▶ YOUR ASSIGNMENT: What lines of the data hold the string "Facebook"? Copy them all.

Top of RECORDS PROVIDED

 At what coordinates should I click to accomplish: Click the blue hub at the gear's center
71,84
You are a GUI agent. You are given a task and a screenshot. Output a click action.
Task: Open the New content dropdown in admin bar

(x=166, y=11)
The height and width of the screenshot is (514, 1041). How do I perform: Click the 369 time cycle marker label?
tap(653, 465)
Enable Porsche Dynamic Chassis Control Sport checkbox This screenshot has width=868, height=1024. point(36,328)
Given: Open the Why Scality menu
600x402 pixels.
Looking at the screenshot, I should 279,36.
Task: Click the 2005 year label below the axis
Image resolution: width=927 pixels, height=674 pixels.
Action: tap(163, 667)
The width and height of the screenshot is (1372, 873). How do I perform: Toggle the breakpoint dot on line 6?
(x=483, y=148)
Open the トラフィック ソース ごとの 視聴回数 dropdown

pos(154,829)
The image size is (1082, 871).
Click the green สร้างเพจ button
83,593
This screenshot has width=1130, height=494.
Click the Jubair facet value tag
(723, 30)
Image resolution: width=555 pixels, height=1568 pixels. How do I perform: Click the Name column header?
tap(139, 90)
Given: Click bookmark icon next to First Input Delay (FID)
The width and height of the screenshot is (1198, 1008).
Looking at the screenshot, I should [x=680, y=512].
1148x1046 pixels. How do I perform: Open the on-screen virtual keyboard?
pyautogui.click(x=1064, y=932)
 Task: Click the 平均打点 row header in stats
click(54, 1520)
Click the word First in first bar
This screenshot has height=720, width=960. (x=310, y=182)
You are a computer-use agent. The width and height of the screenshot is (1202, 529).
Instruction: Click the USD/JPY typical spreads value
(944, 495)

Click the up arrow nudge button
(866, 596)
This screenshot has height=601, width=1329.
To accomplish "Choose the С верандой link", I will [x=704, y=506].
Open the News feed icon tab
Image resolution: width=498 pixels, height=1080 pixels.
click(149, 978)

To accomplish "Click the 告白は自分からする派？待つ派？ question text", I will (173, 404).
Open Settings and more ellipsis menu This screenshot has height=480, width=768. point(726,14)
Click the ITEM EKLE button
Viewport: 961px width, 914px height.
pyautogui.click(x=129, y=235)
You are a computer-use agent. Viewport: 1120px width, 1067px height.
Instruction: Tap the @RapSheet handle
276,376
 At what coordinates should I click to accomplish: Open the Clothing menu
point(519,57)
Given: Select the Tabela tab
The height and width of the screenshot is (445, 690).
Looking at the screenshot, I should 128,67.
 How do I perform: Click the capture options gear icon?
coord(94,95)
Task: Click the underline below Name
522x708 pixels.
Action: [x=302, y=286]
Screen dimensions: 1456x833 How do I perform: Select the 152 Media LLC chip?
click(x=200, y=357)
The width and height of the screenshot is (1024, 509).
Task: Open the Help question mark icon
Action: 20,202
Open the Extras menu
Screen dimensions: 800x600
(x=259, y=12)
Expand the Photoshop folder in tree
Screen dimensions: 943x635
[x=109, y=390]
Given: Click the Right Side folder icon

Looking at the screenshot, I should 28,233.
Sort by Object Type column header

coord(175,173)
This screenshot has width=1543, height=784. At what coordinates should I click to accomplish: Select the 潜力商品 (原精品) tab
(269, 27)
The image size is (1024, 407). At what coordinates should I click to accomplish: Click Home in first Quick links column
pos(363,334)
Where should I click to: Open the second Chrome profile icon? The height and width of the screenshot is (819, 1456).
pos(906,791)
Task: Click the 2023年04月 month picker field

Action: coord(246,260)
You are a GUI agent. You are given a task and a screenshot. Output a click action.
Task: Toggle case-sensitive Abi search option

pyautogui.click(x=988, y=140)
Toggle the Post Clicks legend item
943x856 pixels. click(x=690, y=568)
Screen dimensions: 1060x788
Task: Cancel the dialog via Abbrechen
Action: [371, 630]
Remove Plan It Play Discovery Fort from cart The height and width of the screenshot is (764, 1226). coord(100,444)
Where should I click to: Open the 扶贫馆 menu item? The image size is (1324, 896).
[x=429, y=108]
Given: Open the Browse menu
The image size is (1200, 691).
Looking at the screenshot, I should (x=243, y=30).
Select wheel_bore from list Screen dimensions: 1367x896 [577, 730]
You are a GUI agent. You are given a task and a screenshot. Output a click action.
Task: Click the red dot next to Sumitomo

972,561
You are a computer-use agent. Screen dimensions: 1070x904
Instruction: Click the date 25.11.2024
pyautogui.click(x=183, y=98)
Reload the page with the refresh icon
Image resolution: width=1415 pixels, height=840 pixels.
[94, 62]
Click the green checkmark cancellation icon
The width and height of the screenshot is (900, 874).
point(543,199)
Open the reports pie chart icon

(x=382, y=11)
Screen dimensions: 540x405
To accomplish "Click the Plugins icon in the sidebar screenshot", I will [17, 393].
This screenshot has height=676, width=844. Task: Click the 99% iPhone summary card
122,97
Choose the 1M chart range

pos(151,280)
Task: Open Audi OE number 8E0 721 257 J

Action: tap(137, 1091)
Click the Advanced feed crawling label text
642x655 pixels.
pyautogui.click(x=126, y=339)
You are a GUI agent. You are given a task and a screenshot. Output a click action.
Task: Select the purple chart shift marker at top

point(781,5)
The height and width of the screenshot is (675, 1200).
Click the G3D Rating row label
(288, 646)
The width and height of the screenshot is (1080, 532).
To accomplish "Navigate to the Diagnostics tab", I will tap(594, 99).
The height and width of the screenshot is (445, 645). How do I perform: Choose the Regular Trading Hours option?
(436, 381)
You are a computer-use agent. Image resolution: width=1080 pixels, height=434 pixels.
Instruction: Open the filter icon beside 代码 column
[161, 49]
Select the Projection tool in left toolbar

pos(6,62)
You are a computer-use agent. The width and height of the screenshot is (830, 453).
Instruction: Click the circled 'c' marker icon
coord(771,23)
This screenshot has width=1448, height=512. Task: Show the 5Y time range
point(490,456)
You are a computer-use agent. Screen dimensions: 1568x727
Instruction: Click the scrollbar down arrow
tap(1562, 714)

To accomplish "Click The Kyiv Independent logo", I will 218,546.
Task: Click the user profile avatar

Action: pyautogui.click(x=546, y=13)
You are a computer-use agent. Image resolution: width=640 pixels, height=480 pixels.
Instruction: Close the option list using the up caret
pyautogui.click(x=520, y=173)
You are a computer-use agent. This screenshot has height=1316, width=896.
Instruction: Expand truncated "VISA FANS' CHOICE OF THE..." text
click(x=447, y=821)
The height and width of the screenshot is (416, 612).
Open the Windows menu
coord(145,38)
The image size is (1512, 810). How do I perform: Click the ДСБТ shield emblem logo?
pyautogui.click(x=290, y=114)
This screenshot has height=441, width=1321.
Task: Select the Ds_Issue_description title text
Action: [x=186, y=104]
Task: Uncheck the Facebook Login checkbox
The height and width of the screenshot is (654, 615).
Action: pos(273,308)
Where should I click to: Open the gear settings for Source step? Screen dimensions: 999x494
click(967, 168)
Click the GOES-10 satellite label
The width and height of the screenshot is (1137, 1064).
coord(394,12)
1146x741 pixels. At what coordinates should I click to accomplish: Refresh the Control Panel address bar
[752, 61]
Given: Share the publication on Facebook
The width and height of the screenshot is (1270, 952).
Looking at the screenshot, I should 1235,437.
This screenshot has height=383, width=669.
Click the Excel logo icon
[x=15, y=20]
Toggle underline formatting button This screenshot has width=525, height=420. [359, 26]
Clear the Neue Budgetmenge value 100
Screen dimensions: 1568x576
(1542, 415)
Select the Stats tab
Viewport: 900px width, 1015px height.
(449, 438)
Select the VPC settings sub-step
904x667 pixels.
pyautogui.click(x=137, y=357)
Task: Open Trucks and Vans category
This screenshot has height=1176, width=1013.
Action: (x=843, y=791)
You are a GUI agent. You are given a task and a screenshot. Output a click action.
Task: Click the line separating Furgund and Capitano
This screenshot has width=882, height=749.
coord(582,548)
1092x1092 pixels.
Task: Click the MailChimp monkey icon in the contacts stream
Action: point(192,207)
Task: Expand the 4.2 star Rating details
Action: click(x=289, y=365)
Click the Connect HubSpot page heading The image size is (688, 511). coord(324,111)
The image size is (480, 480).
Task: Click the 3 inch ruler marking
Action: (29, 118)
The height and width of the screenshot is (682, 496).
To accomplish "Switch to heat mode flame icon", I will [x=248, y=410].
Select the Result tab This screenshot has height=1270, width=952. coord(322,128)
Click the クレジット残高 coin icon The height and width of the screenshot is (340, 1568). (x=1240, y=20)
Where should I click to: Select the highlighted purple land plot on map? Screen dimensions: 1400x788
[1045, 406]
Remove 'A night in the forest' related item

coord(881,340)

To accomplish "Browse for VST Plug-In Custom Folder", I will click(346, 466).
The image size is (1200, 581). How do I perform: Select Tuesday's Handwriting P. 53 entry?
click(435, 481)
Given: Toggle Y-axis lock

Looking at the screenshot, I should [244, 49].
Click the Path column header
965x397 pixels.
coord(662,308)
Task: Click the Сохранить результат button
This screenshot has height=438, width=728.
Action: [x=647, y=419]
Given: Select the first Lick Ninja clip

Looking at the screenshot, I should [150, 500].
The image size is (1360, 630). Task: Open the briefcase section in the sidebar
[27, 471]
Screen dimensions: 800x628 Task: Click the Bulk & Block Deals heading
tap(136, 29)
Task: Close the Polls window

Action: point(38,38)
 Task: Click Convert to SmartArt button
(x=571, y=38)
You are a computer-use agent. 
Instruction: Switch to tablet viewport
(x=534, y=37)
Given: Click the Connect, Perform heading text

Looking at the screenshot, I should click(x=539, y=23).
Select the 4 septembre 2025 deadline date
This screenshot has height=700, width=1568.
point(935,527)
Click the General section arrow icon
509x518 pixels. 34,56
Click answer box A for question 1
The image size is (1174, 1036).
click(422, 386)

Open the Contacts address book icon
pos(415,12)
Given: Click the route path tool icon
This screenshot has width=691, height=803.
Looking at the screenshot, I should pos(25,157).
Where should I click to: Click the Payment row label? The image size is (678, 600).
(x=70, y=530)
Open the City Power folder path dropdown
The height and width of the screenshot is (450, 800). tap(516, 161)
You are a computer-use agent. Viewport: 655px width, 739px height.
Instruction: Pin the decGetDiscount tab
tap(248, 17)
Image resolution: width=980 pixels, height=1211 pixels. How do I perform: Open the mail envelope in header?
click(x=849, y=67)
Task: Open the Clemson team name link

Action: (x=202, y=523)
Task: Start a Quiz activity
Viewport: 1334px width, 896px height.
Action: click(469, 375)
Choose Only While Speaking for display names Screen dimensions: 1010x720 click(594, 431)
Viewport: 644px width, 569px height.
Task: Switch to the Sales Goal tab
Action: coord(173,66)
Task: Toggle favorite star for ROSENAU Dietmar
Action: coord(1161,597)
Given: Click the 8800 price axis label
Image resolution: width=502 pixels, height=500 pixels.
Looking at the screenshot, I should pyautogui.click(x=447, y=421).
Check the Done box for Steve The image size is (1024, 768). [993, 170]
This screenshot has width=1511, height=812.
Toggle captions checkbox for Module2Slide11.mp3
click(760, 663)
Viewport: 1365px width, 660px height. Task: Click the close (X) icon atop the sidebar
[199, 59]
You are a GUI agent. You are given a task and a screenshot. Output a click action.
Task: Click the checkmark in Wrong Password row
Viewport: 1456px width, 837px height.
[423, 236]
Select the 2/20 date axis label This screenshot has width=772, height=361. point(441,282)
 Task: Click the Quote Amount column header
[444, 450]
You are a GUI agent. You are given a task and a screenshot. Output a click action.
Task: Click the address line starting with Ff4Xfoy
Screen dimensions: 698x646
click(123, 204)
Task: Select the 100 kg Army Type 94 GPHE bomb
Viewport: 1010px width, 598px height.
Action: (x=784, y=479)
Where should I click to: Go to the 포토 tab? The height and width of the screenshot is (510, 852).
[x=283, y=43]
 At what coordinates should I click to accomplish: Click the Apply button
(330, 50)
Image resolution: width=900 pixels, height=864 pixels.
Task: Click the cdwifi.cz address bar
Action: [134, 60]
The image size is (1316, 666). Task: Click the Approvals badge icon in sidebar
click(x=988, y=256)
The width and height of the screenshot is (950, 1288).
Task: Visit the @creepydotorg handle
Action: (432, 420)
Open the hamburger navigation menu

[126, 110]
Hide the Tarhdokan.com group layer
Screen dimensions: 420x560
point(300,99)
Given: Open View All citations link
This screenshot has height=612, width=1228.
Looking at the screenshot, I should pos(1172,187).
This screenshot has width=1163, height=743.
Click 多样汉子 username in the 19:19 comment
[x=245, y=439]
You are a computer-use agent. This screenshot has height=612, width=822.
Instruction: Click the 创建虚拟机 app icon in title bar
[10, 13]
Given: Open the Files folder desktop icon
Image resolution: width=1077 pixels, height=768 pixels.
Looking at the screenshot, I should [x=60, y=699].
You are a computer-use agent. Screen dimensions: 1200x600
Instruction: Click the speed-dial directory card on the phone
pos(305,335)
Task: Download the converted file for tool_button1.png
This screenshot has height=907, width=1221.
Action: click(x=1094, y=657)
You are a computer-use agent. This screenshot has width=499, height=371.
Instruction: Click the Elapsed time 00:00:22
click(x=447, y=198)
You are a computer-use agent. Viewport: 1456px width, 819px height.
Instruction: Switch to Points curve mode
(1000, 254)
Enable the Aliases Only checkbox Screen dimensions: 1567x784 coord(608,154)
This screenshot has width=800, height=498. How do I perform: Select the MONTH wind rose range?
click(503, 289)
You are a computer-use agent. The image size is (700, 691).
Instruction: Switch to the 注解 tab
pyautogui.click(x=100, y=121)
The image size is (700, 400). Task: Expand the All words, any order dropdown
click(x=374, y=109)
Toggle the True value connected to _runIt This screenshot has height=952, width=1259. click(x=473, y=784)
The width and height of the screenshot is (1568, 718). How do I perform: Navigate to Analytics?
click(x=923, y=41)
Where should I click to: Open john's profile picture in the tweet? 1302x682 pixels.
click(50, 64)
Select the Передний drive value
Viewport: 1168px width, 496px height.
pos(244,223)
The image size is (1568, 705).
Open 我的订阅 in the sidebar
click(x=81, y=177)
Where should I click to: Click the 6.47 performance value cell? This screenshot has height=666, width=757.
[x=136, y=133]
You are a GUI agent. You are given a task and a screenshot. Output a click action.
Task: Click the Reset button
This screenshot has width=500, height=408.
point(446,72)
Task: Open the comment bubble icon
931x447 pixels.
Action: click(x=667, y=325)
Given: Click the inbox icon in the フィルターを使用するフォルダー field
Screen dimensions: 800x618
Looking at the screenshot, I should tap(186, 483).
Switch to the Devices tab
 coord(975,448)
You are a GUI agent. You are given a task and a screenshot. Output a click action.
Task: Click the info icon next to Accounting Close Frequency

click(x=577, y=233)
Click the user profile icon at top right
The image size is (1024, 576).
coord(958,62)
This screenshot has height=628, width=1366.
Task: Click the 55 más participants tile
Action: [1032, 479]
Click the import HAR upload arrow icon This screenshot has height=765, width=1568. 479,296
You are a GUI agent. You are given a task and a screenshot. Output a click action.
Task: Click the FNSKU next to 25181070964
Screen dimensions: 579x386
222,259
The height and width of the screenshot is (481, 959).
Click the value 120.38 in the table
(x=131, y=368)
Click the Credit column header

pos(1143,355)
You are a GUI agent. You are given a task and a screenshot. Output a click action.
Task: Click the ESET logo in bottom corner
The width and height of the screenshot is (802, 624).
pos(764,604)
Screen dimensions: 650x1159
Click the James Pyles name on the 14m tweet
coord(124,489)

Bottom of RECORDS PROVIDED

▶ ANSWER FOR THE TASK:
Task: Uncheck the Facebook Login checkbox
Given: Share the publication on Facebook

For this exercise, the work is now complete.